Now the lemma (Lemma 1). He has already made some assumptions on the functions so that it is always true for any $f,g$ under consideration that one of $f\prec g, f \succ g, f \sim Ag$ is true.

Lemma 1. If $f\succ 1, \phi \succ 1$, then either $f\succ \phi^\Delta$ or there is a number $a$ ($a\ge 0$) such that $f=\phi^a f_1$, where $\phi^{-\delta} \prec f_1 \prec \phi^{\delta}$. A similar result holds when $f\prec 1, \phi \prec 1$.
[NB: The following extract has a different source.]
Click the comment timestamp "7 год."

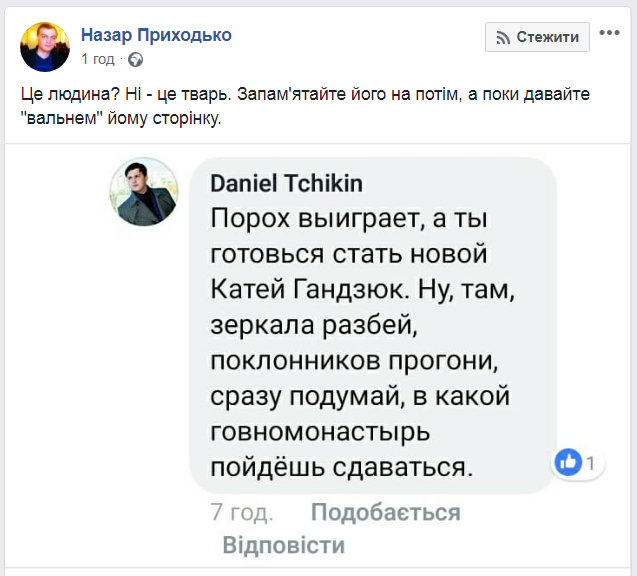pyautogui.click(x=242, y=513)
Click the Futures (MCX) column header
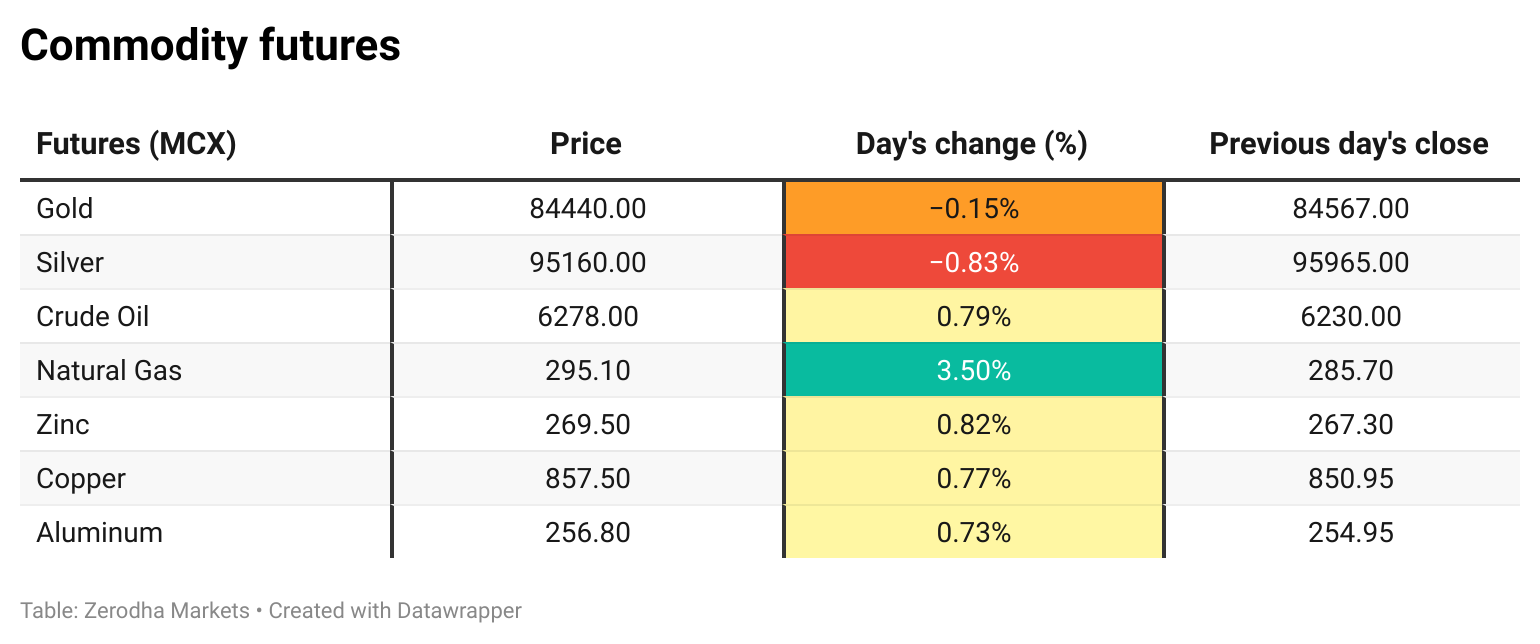 [x=136, y=144]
(Proof) For if it is not true that $f\succ \phi^\Delta$, we can find numbers $\alpha$ such that $$ f \prec \phi^\alpha$$ and we can divide the positive real numbers $\alpha,$ including zero, with at most one exception, into two classes such that for one class $f\succ \phi^\alpha$, and for the other $f\prec \phi^\alpha$. There is at most one number, viz. $a$, the number which divides the two classes, for which $f\sim A\phi^\alpha$. If $f\sim A \phi^a$, $a$ belongs to neither class. If, however $a$ belongs to one class or the other, and we put $f = \phi^a f_1$, it is clear that $\phi^{-\delta}\prec f_1 \prec \phi^{\delta}$. Thus the result of the lemma is true in either case.

Some notes -

1. "viz." means "namely"
2. It is written $\phi^{-\delta} f_1\prec \phi^\delta$ in the original lemma statement in the paper...surely this is wrong, and I have corrected it in the above.
3. I'm quite sure that I transcribed the $\alpha s$ and $a$s correctly, but I cannot say for sure due to the quality of my digital copy, which I include a clip of here if there is any doubt - https://i.sstatic.net/KWaUE.png.

Questions (at long last)

1. In the lemma statement, which interpretation of $\delta,\Delta$ is being used? I guess it is $f\succ g^\Delta$ for all $\Delta \gg 1$? and $\phi^{-\delta} \prec f_1 \prec \phi^{\delta}$ for $\delta \ll 1$? The other interpretation seems impossible when he also claims later that there are $\alpha $ such that $f \succ \phi^a$.
2. When he claims there is at most one $a$, is he implicitly saying also that the existence of $a$ is trivial and deserves no mention? I guess he would define $a$ as a supremum/infimum?
3. How does he claim that there is at most one $a$ such that $f\sim A \phi^a$, and then write "If $f\sim A\phi^a"$?

Answer 1

I believe the following is a faithful "translation" (my own complete rewording of the proof)-

Lemma 1. If $f\succ 1, \phi \succ 1$, then either $f\succ \phi^\Delta$ for all $\Delta>0$, or there is a number $a$ ($a\ge 0$) such that $f=\phi^a f_1$, where $\phi^{-\delta} \prec f_1 \prec \phi^{\delta}$ for all $\delta>0$. A similar result holds when $f\prec 1, \phi \prec 1$.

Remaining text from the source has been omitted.